Perfecto, ya medí todo, y efectivamente manda una señal de 10khz de 5vpp y según lo que en la pata que une las 2 bobinas me da una senoidal de 10khz que varía entre 0vpp y 110mvpp lo que encontré raro es que esta senoidal de 110mvpp tenía una continua de 2,5v que estaba siempre fija, igualmente no se si el auto esta modificando algo ese valor, porque en realidad cuando esta regulando ya esta en 60mvpp y a 3000rpm apenas vario a 70mvpp, no se si esta compensando algo


----------



## torres.electronico (Ago 29, 2016)

espera antes que te armes una idea erronea y te alejes mas del tema. Fijate que la posicion de la leva la detecta por un metodo similar al sensor inductivo.
Dejame ver si encuentro info para corroborar esto que te digo 










Bien, fijate que tenes una señal de referencia (se ve fija), y una señal en desfae que te indica la posicion... pero nota algo, la frec se mantiene estable y no varia en el tiempo... Dejame pensar en algo que no sea con un microcontrolador (que para mi seria mas facil )

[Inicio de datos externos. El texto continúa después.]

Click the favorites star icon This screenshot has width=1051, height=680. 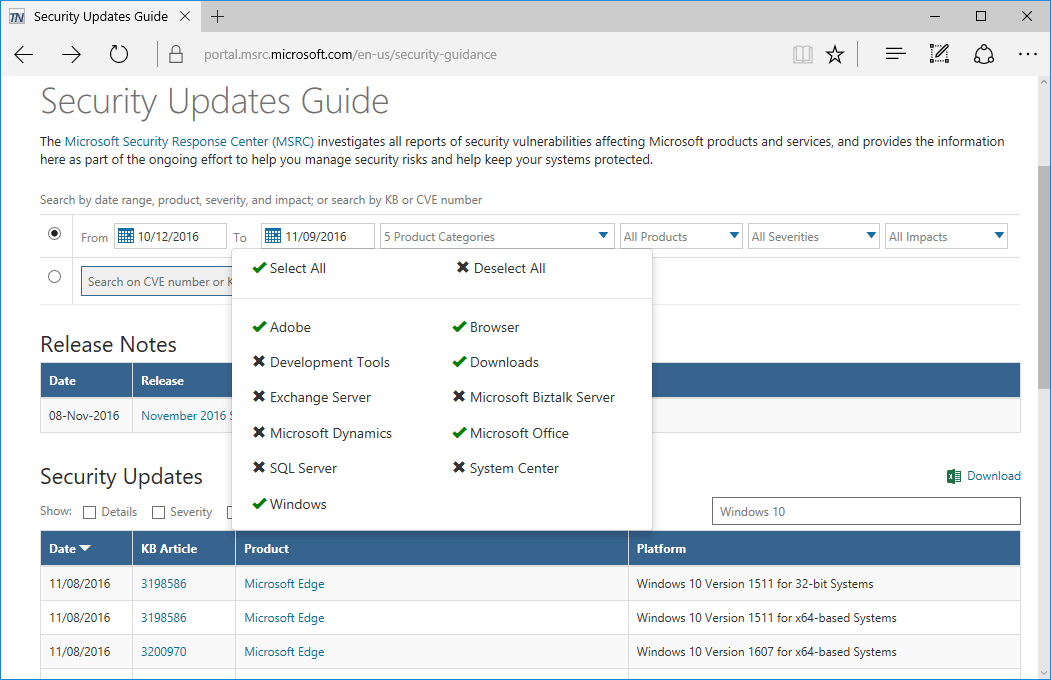(x=835, y=54)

http://www.youtube.com/watch?feature=player_embedded&v=BTDwsjy3RuI



A la salida lo que hablamos en un principio y..


----------



## ivan03488 (Ago 29, 2016)

Pregunta, rectificar la salida con un puente de diodos rápidos y trabajar con las continuas?  Será útil? Ya que la frecuencia es fija, lo único que cambiaría sería la amplitud


----------